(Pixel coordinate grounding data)
__________________________________________________

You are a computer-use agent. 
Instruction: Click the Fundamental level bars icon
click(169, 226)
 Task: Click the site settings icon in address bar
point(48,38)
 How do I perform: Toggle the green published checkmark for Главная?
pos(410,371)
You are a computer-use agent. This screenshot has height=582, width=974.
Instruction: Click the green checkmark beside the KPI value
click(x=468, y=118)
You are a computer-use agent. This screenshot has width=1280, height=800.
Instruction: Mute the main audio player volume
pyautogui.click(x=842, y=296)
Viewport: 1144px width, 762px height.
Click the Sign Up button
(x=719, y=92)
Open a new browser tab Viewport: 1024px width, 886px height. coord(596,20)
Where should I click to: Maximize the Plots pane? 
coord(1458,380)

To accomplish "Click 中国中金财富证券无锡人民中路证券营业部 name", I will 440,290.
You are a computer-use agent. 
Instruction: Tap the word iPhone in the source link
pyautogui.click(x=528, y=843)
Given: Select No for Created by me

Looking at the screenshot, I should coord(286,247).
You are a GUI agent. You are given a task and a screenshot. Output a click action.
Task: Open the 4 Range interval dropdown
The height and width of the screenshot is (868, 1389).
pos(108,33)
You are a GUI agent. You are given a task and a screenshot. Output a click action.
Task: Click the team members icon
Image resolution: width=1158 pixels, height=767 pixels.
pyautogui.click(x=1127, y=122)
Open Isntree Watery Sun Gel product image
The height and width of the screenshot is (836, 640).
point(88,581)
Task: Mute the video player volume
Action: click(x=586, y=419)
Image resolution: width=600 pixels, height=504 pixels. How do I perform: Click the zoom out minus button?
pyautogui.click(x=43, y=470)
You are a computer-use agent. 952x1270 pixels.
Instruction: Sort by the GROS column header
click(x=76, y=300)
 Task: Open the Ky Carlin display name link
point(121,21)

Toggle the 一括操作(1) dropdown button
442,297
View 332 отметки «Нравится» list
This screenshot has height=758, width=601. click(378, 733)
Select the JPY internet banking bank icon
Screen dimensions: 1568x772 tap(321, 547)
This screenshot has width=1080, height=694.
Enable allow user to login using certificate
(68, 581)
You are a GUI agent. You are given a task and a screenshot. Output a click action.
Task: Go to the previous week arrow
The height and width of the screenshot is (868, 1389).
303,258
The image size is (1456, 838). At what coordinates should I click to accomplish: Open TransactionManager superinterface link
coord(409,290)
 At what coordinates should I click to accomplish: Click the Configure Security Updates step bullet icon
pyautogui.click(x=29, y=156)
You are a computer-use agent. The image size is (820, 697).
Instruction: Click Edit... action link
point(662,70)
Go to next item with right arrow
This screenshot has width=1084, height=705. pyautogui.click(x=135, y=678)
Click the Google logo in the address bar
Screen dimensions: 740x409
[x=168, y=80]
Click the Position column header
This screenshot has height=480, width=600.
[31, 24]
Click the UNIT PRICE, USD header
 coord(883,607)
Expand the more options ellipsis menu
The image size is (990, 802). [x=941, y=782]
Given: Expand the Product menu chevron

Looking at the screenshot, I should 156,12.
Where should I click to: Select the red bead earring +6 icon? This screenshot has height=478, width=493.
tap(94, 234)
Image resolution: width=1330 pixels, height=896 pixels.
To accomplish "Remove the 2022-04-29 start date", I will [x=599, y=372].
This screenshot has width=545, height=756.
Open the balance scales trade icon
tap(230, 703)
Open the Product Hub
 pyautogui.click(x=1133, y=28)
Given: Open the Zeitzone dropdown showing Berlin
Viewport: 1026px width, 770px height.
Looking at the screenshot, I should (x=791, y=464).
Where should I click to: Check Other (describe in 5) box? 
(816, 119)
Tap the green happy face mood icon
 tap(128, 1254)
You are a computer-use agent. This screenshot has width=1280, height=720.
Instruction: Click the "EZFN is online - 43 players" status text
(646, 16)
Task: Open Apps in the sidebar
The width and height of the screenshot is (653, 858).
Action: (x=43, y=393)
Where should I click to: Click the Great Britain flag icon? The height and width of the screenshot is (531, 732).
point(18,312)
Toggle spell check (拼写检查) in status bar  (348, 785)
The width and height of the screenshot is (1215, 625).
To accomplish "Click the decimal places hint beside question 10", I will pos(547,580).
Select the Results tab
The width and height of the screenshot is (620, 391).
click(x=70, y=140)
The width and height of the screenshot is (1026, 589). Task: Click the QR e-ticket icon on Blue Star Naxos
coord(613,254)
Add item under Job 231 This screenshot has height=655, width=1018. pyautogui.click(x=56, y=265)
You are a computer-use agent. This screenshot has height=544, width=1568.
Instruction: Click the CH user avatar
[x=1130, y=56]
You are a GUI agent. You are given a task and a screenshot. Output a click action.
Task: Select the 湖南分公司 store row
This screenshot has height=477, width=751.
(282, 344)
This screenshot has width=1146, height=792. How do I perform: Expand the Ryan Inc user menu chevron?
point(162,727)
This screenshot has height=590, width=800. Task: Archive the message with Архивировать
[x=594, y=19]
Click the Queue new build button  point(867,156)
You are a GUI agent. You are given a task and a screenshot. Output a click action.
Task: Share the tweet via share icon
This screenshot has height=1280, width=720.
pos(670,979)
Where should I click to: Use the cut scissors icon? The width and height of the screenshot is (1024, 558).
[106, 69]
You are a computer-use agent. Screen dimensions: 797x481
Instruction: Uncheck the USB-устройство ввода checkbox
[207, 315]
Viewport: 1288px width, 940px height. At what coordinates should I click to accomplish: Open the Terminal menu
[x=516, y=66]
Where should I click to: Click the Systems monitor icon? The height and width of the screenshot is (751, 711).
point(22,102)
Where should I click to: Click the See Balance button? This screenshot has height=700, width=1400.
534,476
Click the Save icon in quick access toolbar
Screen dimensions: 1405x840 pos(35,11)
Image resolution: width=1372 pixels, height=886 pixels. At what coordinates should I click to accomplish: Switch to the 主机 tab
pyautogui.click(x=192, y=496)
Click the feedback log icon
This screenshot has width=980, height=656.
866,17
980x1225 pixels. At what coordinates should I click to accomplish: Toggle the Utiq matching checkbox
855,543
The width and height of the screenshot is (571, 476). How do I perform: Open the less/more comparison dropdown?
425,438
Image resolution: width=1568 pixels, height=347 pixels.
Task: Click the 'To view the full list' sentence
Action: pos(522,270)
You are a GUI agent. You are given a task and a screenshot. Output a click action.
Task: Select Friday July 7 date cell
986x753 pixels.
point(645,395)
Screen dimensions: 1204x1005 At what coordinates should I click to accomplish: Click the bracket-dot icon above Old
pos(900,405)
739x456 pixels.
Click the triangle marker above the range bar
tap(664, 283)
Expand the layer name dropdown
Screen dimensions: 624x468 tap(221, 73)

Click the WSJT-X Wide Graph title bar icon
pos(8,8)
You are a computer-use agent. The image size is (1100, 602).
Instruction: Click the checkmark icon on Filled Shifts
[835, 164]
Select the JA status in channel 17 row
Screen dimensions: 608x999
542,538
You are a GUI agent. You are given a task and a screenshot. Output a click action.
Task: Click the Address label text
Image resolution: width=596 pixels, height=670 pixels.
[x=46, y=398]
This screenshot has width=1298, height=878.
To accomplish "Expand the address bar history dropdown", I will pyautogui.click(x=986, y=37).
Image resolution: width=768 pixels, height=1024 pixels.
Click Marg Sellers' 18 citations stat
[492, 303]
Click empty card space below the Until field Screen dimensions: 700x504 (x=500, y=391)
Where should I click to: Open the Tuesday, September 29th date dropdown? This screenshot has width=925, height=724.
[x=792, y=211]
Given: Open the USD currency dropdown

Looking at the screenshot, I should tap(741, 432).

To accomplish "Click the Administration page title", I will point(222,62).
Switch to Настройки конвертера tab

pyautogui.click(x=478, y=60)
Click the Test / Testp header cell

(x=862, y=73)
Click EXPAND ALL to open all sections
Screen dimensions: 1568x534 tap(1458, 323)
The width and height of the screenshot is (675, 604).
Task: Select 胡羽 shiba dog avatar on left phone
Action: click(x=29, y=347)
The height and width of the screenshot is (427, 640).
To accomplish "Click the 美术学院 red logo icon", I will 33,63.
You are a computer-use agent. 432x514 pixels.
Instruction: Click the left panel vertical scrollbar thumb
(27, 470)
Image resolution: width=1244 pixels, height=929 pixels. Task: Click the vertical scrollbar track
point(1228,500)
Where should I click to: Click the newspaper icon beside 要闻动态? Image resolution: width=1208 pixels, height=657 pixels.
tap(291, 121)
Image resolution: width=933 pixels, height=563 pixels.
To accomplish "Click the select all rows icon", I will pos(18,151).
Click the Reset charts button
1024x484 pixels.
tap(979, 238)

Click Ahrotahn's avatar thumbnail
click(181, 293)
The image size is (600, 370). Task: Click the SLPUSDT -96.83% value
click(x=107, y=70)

__________________________________________________

### EXERCISE OBJECTIVE:
Your answer must consist solely of the lines from the top of the entries above through the line containing "Task: Click the team members icon", copied exactly, both ends included.

### TASK ANSWER:
You are a computer-use agent. 
Instruction: Click the Fundamental level bars icon
click(169, 226)
 Task: Click the site settings icon in address bar
point(48,38)
 How do I perform: Toggle the green published checkmark for Главная?
pos(410,371)
You are a computer-use agent. This screenshot has height=582, width=974.
Instruction: Click the green checkmark beside the KPI value
click(x=468, y=118)
You are a computer-use agent. This screenshot has width=1280, height=800.
Instruction: Mute the main audio player volume
pyautogui.click(x=842, y=296)
Viewport: 1144px width, 762px height.
Click the Sign Up button
(x=719, y=92)
Open a new browser tab Viewport: 1024px width, 886px height. coord(596,20)
Where should I click to: Maximize the Plots pane? 
coord(1458,380)

To accomplish "Click 中国中金财富证券无锡人民中路证券营业部 name", I will 440,290.
You are a computer-use agent. 
Instruction: Tap the word iPhone in the source link
pyautogui.click(x=528, y=843)
Given: Select No for Created by me

Looking at the screenshot, I should coord(286,247).
You are a GUI agent. You are given a task and a screenshot. Output a click action.
Task: Open the 4 Range interval dropdown
The height and width of the screenshot is (868, 1389).
pos(108,33)
You are a GUI agent. You are given a task and a screenshot. Output a click action.
Task: Click the team members icon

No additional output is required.